● Fragmento del documento

▬▬▬▬▬▬

# Beto, Pepe, Pancho, Paco. Tito



## oso

(FSabroso, espero que ahora no me lo borres. Ya pedí la traducción. Gracias)

Beto, Pepe, Pancho, Paco. Tito, ¿y en otros países? ¿Y su traducción al inglés?

--------------------------------------------------------------------------------

Hola. Quisira saber algunas de las variaciones de los diminutivos de los nombres según el país. 


Estas son para México, pueden ser iguales o diferentes en otros países:

Beto para Alberto, Roberto, y a veces para Humberto.
Pepe para José.
Paco y Pancho para Francisco.
Concha para Concepción. (los argentinos pueden evitar sus comentarios para este nombre por favor.)
Susi o Susy para Susana
Chelo para Consuelo
Lulú para Lourdes

Tito, ¿Para qué nombre es Tito?

Fito y Rudi o Rudy para Rodolfo.
Güicho creo que para Carlos, en México. (no estoy seguro)
Rosi o Rosy para Rosa.
Lalo para Eduardo.


Etc. etc. etc.


----------



## Kibramoa

Francisco => Quico
Héctor =>  Tito
Refugio => Cuco
Luis => Lucho, Güicho 

Robert => Rob, Bobbie, Bob
Michael => Mike
Margaret => Peggy, Margie, Marg


----------



## oso

Kibramoa said:


> Francisco => Quico
> Héctor =>  Tito
> Refugio => Cuco
> Luis => Lucho, Güicho
> 
> Robert => Rob, Bobbie, Bob
> Michael => Mike
> Margaret => Peggy, Margie, Marg



  Quico.  En México es Federico, como el del Chavo del 8.  Tienes razón.  Luis es Güicho, no Carlos.

  Beto es Bobby.
  Pepe es Joe, Joey.


----------



## emaestro

Why did I think that Tito was for Timoteo?


----------



## oso

Una pregunta, ¿En qué parte de México se les dice Quico a los Franciscos?  Yo nunca había oído eso, al menos no en la Ciudad de México.

Carlitos = Charly

      = Dave?


----------



## the boss

Tito es para Ernesto
Güicho es para Luis
Joe para Joseph
Rick, Dick for Richard
Vince for Vincent
Enzo for Vincenzo
Danny for Daniel
Greg for Gregory


----------



## oso

the boss said:


> Tito es para Ernesto
> Güicho es para Luis
> Joe para Joseph
> Rick, Dick for Richard
> Vince for Vincent
> Enzo for Vincenzo
> Danny for Daniel
> Greg for Gregory



  Tito parece que es para muchos nombres.

  Ernesto también es Neto.
  Chente para Vicente.

    Terry?  Ron?

▬▬▬▬▬▬

● Datos proporcionados
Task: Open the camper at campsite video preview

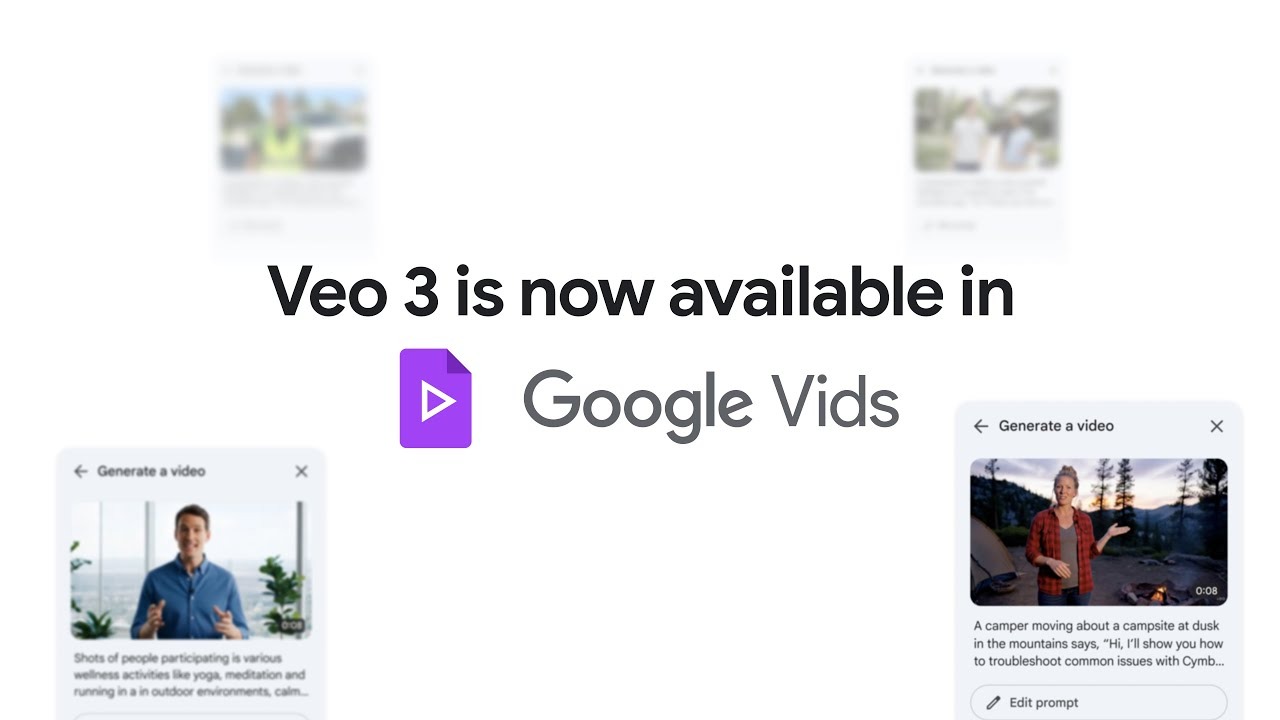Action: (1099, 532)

▬▬▬▬▬▬

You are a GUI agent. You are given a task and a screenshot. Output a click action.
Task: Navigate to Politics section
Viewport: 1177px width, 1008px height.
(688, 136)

▬▬▬▬▬▬

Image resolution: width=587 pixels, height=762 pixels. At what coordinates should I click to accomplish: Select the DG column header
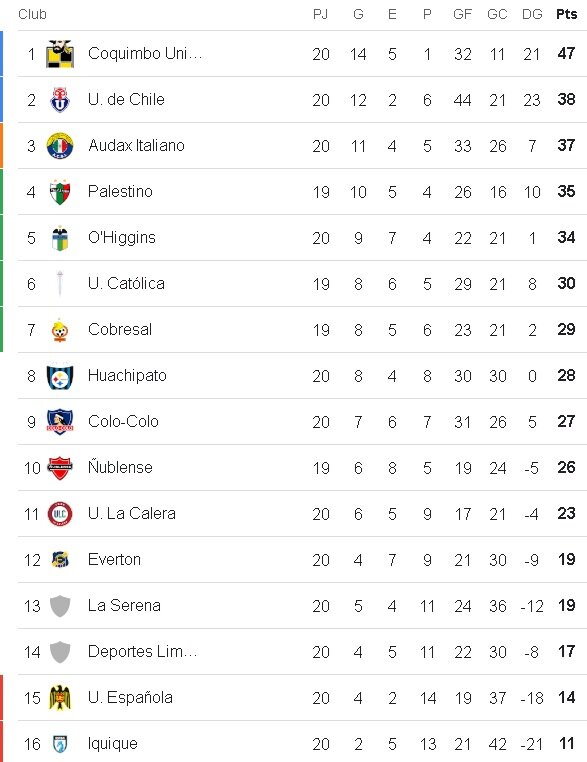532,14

▬▬▬▬▬▬

● Indicación A
Transcribe, por favor, el pasaje del hilo sobre diminutivos de nombres comprendido entre "Beto para Alberto, Roberto, y" y "Lalo para Eduardo.", ambos incluidos.
● Indicación B
En el hilo sobre diminutivos de nombres, ¿a qué nombre corresponde el diminutivo Chelo en México?

● Solución A
Beto para Alberto, Roberto, y a veces para Humberto.
Pepe para José.
Paco y Pancho para Francisco.
Concha para Concepción. (los argentinos pueden evitar sus comentarios para este nombre por favor.)
Susi o Susy para Susana
Chelo para Consuelo
Lulú para Lourdes

Tito, ¿Para qué nombre es Tito?

Fito y Rudi o Rudy para Rodolfo.
Güicho creo que para Carlos, en México. (no estoy seguro)
Rosi o Rosy para Rosa.
Lalo para Eduardo.

● Solución B
A Consuelo.